• [Provided information]
........
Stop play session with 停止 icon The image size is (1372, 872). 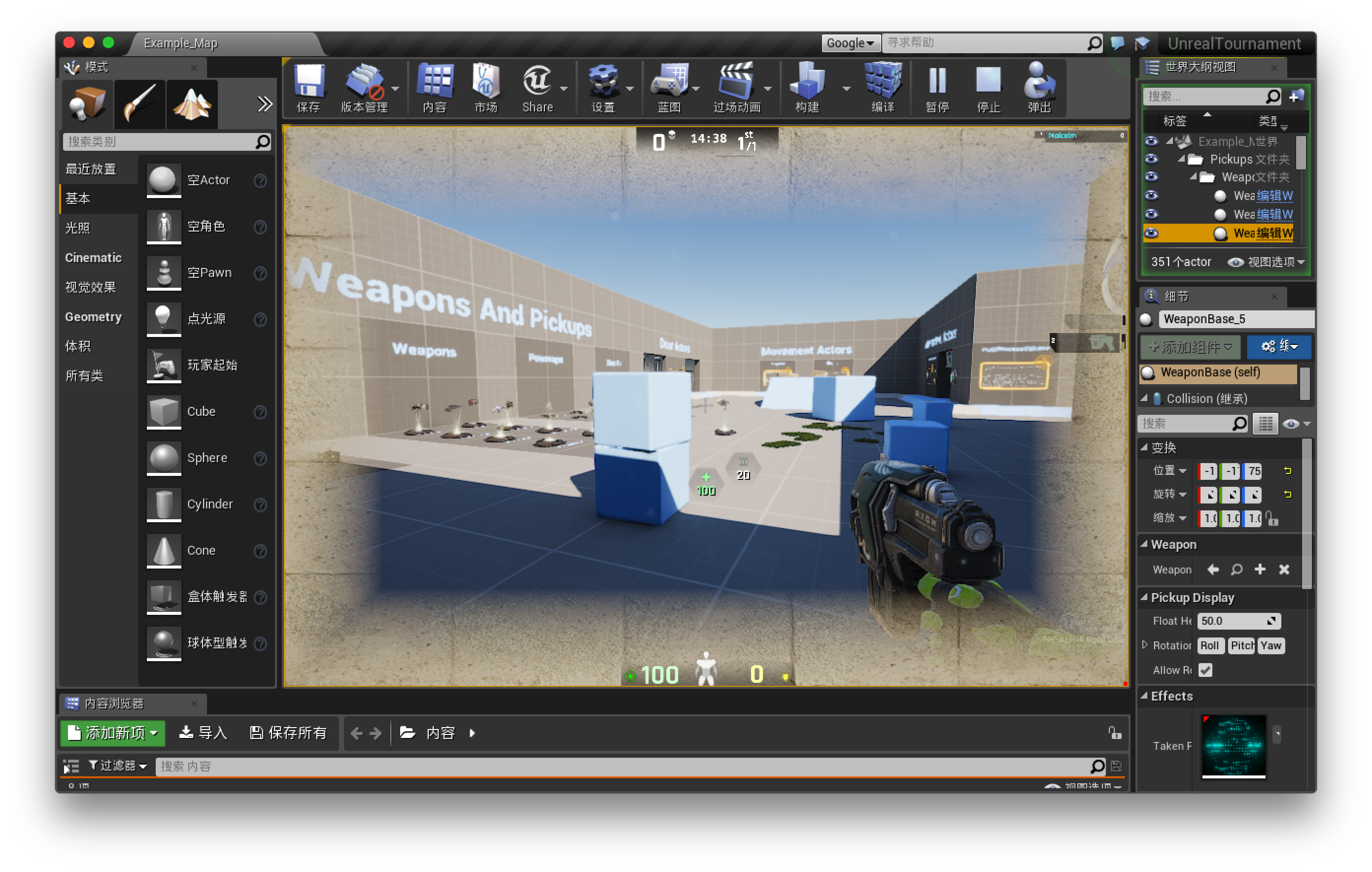pos(988,82)
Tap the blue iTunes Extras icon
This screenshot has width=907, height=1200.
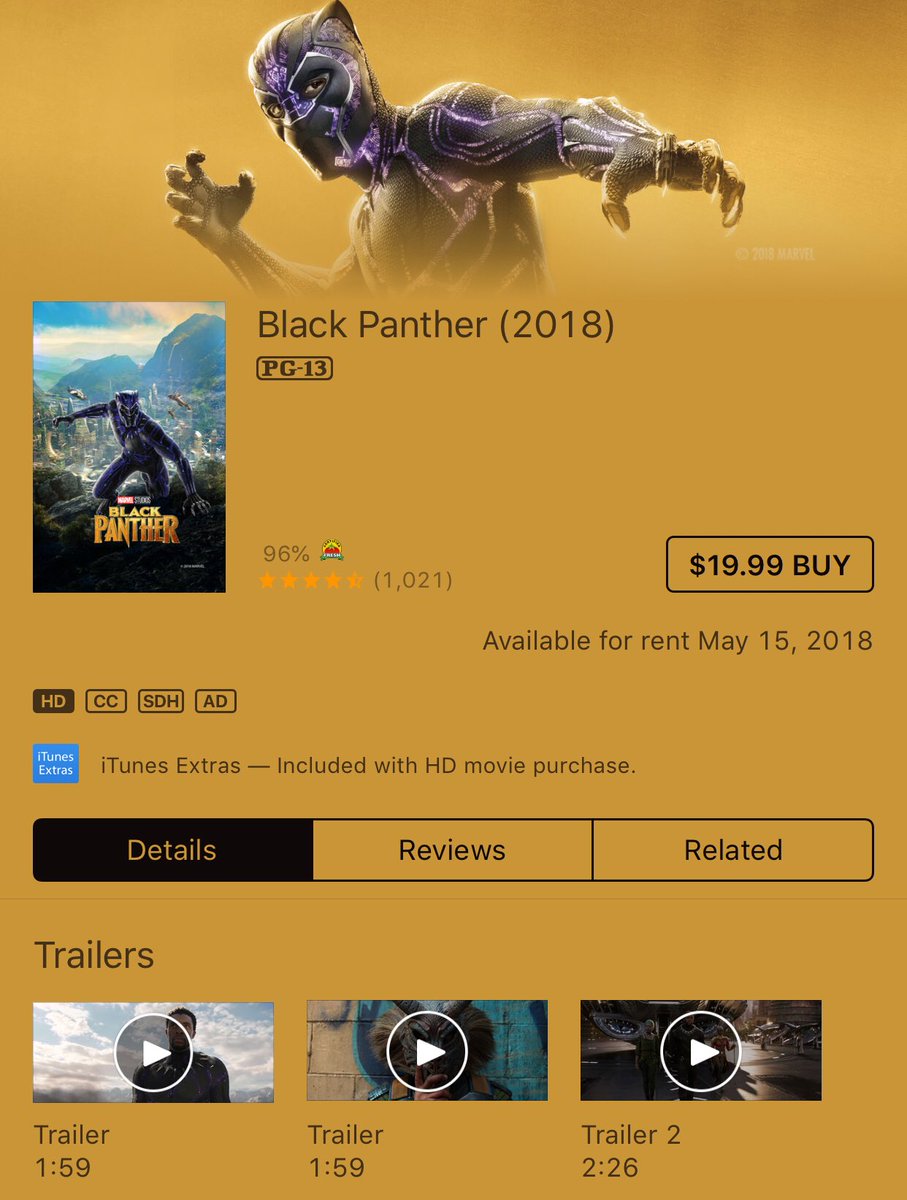point(56,763)
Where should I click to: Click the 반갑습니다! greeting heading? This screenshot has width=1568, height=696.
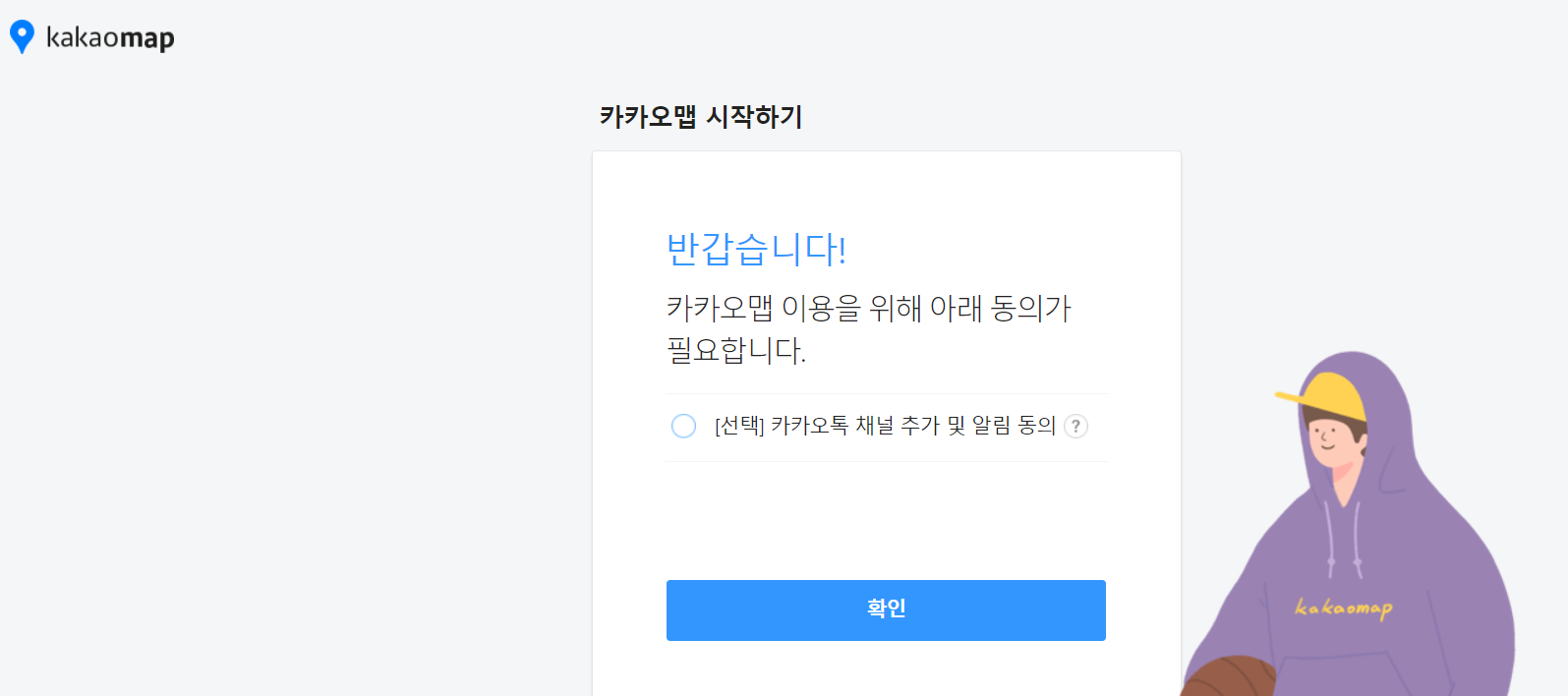pyautogui.click(x=756, y=249)

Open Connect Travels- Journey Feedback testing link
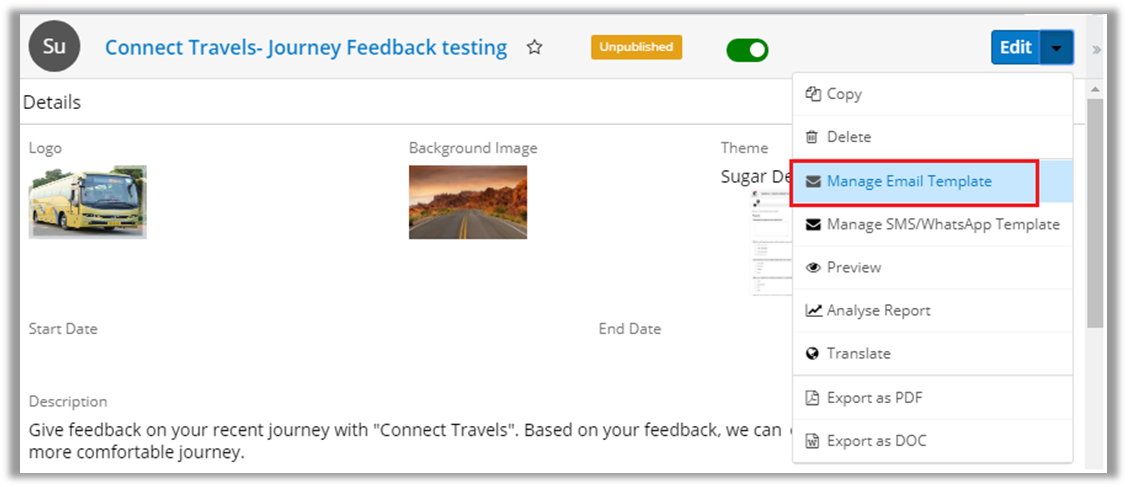pos(306,47)
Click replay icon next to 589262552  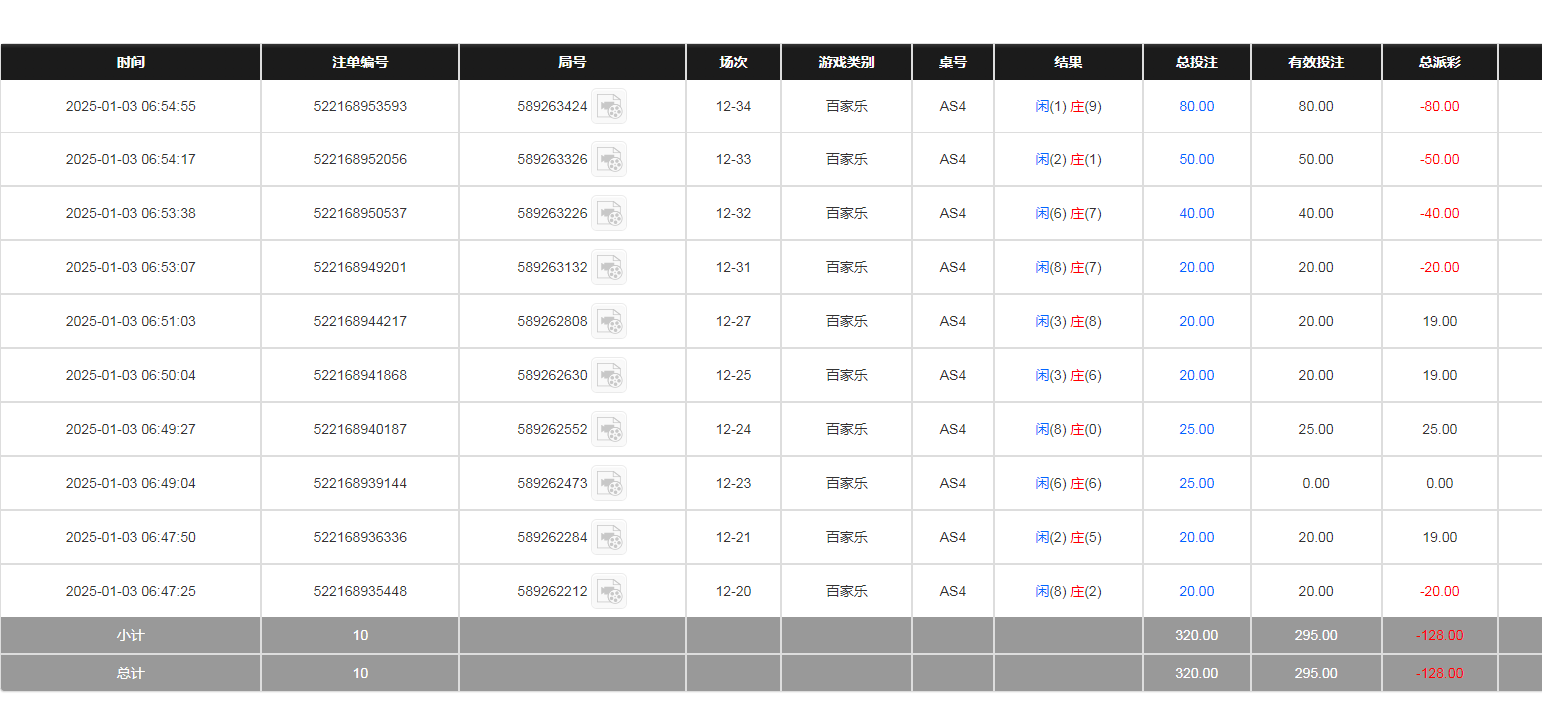[609, 430]
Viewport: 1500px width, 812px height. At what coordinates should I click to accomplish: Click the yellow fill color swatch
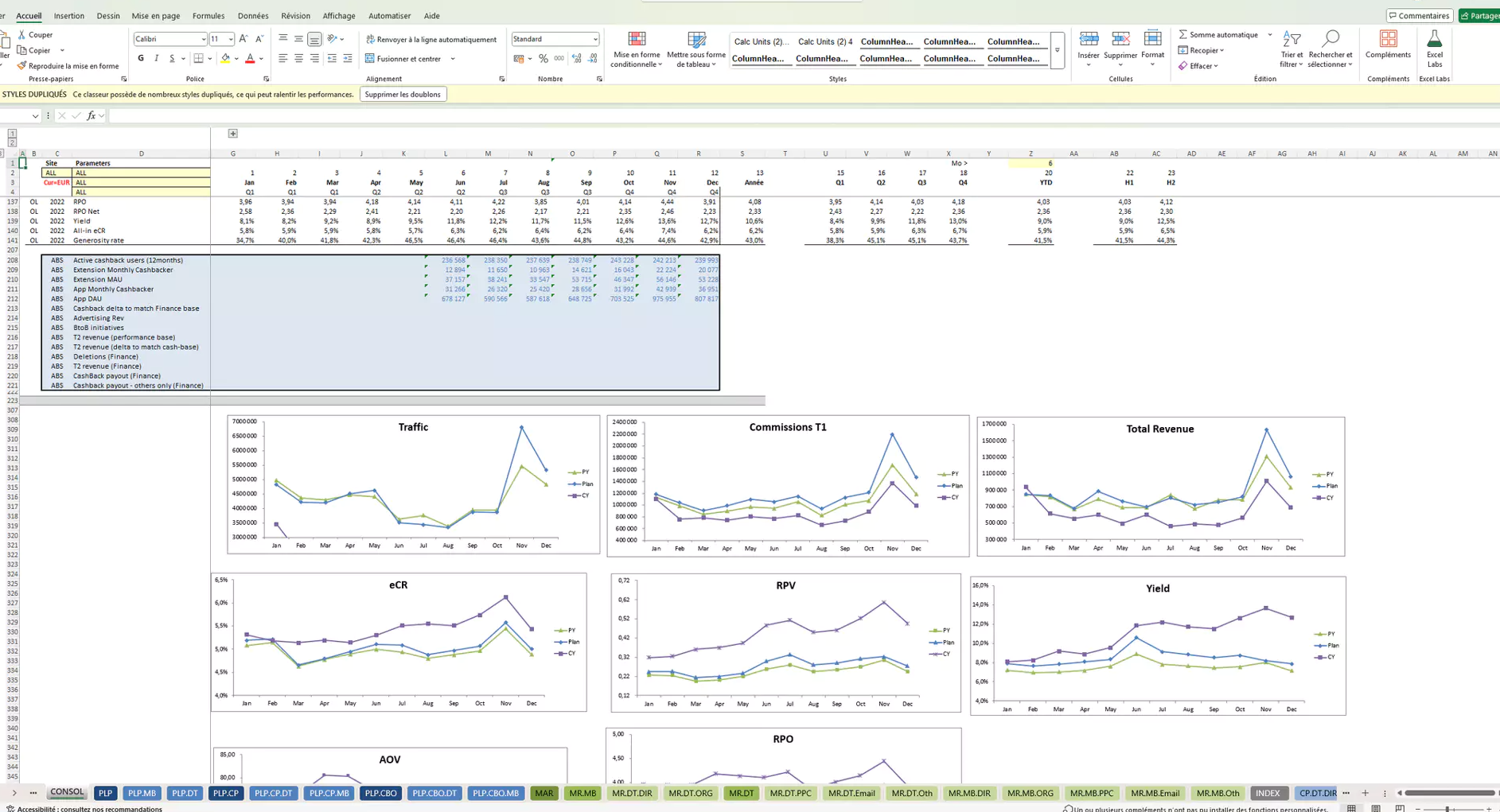coord(225,59)
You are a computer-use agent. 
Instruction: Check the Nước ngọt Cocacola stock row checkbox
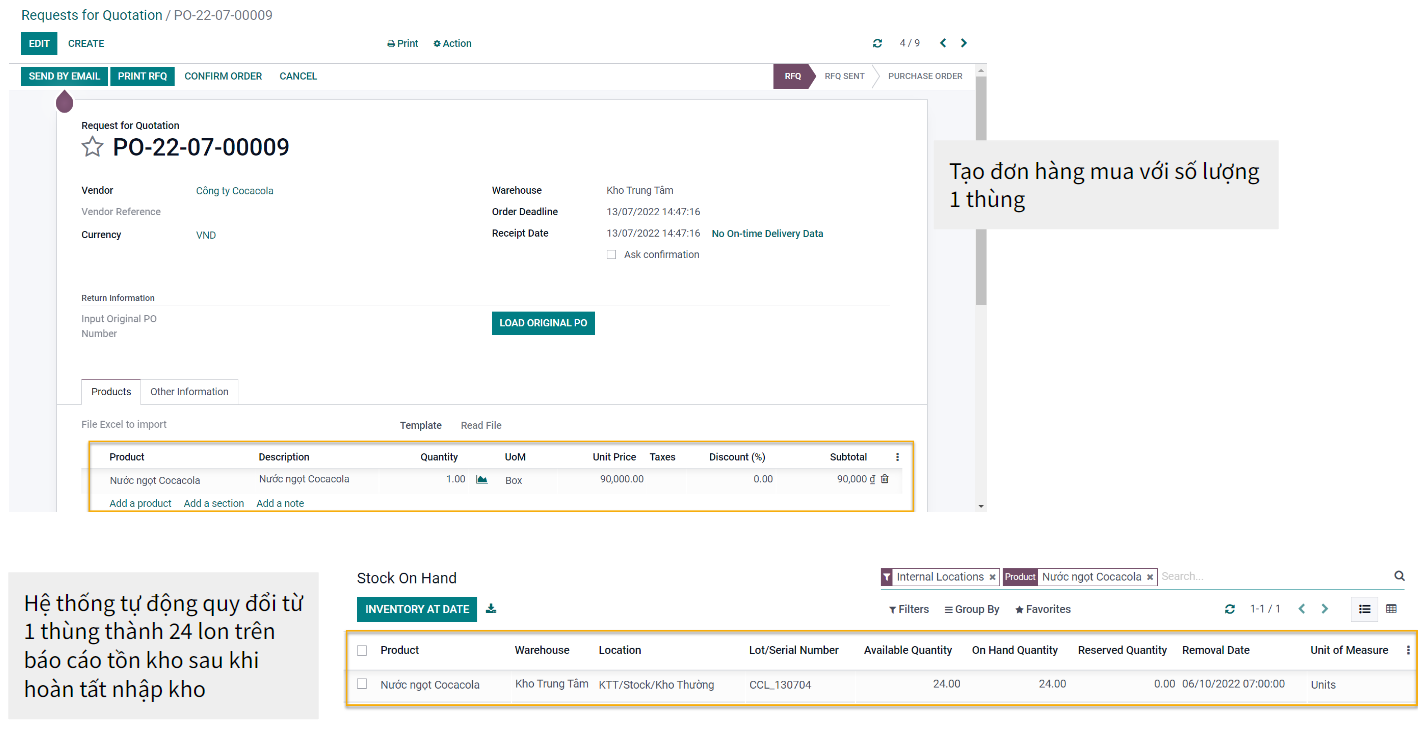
........
• [Task requirements]
Tally the lines of the material above that contain the word "should". Reply with only the number.

• [Result]
2